The reply has to contain each record exactly as written.

• _Records to process_

*** Block opens ***

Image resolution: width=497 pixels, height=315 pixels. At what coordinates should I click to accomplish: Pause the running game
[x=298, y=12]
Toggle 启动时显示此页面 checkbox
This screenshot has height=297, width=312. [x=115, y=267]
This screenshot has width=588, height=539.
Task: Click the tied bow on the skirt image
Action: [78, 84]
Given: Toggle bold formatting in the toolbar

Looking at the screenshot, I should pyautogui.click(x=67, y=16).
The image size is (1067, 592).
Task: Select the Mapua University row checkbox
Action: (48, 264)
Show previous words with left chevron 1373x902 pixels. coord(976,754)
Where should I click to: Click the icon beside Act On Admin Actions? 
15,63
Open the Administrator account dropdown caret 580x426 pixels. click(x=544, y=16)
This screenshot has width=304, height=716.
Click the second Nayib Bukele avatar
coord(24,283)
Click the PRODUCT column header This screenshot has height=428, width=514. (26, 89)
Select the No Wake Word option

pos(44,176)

*** Block closes ***

• _Exercise answer_
Image resolution: width=497 pixels, height=315 pixels. At what coordinates should I click to accomplish: Pause the running game
[x=298, y=12]
Toggle 启动时显示此页面 checkbox
This screenshot has height=297, width=312. [x=115, y=267]
This screenshot has width=588, height=539.
Task: Click the tied bow on the skirt image
Action: [78, 84]
Given: Toggle bold formatting in the toolbar

Looking at the screenshot, I should pyautogui.click(x=67, y=16).
The image size is (1067, 592).
Task: Select the Mapua University row checkbox
Action: (48, 264)
Show previous words with left chevron 1373x902 pixels. coord(976,754)
Where should I click to: Click the icon beside Act On Admin Actions? 
15,63
Open the Administrator account dropdown caret 580x426 pixels. click(x=544, y=16)
This screenshot has width=304, height=716.
Click the second Nayib Bukele avatar
coord(24,283)
Click the PRODUCT column header This screenshot has height=428, width=514. (26, 89)
Select the No Wake Word option

pos(44,176)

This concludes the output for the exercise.